Un sentiero privato di 800 metri da casa al mare
Rete e filo spinato tra la macchia:
abuso di un turista a Porto Istana
di Enrico Gaviano
OLBIA. La spiaggetta si chiama «Le tre sorelle». È un angolo di paradiso sulla costa a sud di Olbia, proprio dietro il promontorio di Porto Istana, a Murta Maria. Mare azzurrissimo, sabbia bianca, due o tre ombrelloni lungo l'arenile, qualche imbarcazione che dondola sulla piccola baia. Alle tre sorelle si può arrivare dal mare, oppure, sino a poco tempo fa, percorrendo alcune piccole mulattiere.
------------------------------------------------------------------------
OLBIA. La spiaggetta si chiama «Le tre sorelle». È un angolo di paradiso sulla costa a sud di Olbia, proprio dietro il promontorio di Porto Istana, a Murta Maria. Mare azzurrissimo, sabbia bianca, due o tre ombrelloni lungo l'arenile, qualche imbarcazione che dondola sulla piccola baia. Alle tre sorelle si può arrivare dal mare, oppure, sino a poco tempo fa, percorrendo alcune piccole mulattiere.
Da poco più di un mese, da terra, il percorso è uno solo: circa ottocento metri di viottolo ondulato. Uno sterrato chiuso ai lati da una rete metallica alta due metri, in cima il filo spinato. Un abuso bello e buono. Ma, soprattutto, un pugno in un occhio. L'impatto ambientale è assolutamente pazzesco. Questa «opera d'arte» dell'uomo è visibile sia dalla collinetta di Porto Istana che sovrasta la costa, sia dal mare. Proprio dal mare, alcuni giorni fa, il viottolo era stato notato da alcuni diportisti che si recavano al Festival cinematografico di Tavolara. Stupore, sgomento ma nessuna rassegnazione. Si è passati subito ai fatti. Le segnalazioni sono fioccate numerose e si sono aggiunte alle decine già partite dagli abitanti e frequentatori della zona.
Fra quelli che hanno visto di persona da una barca questa oscenità, anche Livio Fideli, l'assessore all'Urbanistica di Olbia, comune di cui fa parte anche Murta Maria. A lui e al sindaco Settimo Nizzi sono arrivate tante telefonate di protesta.
«Un autentico scempio - rileva l'assessore di Forza Italia -. Ci siamo subito attivati per vederci chiaro e abbiamo scoperto che il proprietario del terreno aveva presentato quest'anno una domanda per effettuare quei lavori. Non ha mai avuto il permesso per eseguirli. Ma, evidentemente, è andato avanti lo stesso».
Il terreno ricade in zona H, cioè non è possibile tagliare neanche un rametto di cisto se non dopo aver avuto un regolare permesso dalla guardia forestale e dal comune. Il proprietario è Egisto Lenzi, imprenditore di Prato. Deve aver pensato che, siccome la proprietà era sua, poteva evidentemente muoversi a suo piacimento. Così gli operai si sono messi al lavoro, hanno spianato circa ottocento metri di macchia mediterranea, messo i pali in alluminio, le reti e issato il filo spinato. Le altre mulattiere che conducevano alla strada terminano tutte su quella rete. Se qualcuno si avventura dalla collinetta, verso il basso, viene fermato dai pietosi abitanti delle case che avvertono: «E' inutile scendere giù, il passaggio per la spiaggia è sbarrato da qualche tempo».
«Questi lavori hanno provocato un risultato assolutamente tremendo - dice il consigliere comunale Gesuino Satta, che ha una casa nella zona -. Sono stati svolti velocemente, forse perchè gli autori temevano di essere interrotti».

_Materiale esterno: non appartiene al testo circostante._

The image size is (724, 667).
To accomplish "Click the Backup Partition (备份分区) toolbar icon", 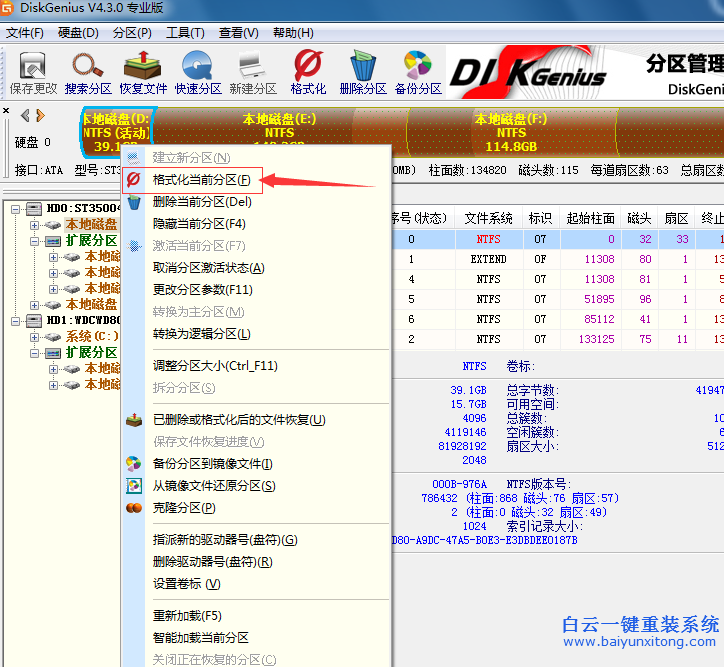I will [x=418, y=72].
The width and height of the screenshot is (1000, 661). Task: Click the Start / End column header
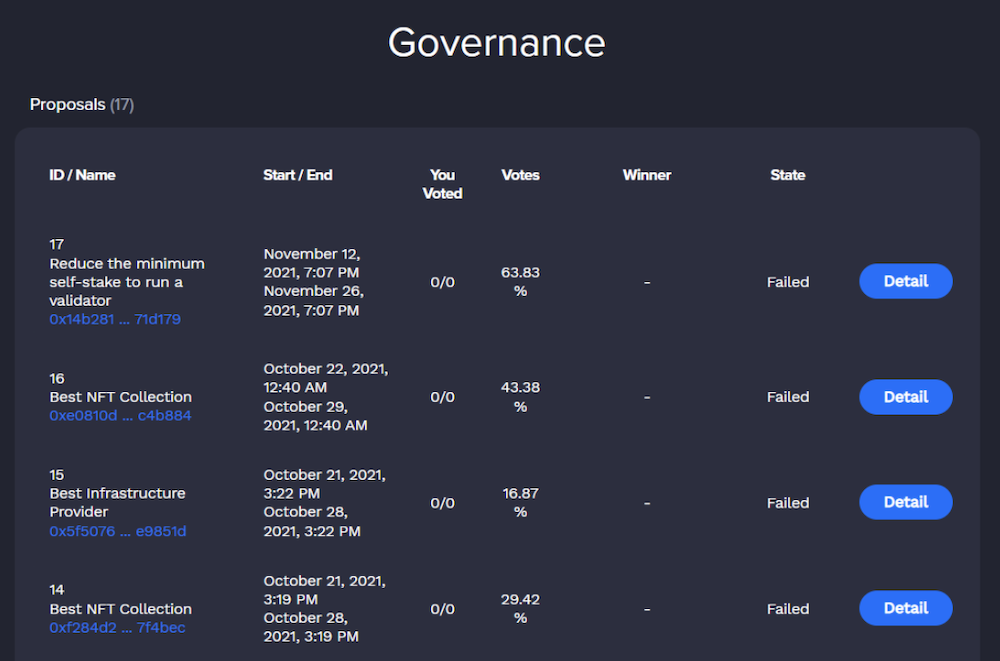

Già ieri mattina si sono presentati nella zona i vigili dell'antiabusi. Hanno fatto alcuni rilevamenti, ma non hanno potuto notificare niente al proprietario, perchè non l'hanno trovato sul posto. Oggi verrà effettuato un nuovo tentativo. Sicuramente occorrerà abbattere al più presto le reti, non solo per eliminare in parte il danno all'ambiente, ma anche per una questione di sicurezza. Se, malauguratamente, qualcuno dovesse trovarsi nel mezzo del viottolo durante un incendio, rischierebbe di fare una brutta fine, visto che non esistono vie di fuga ai lati.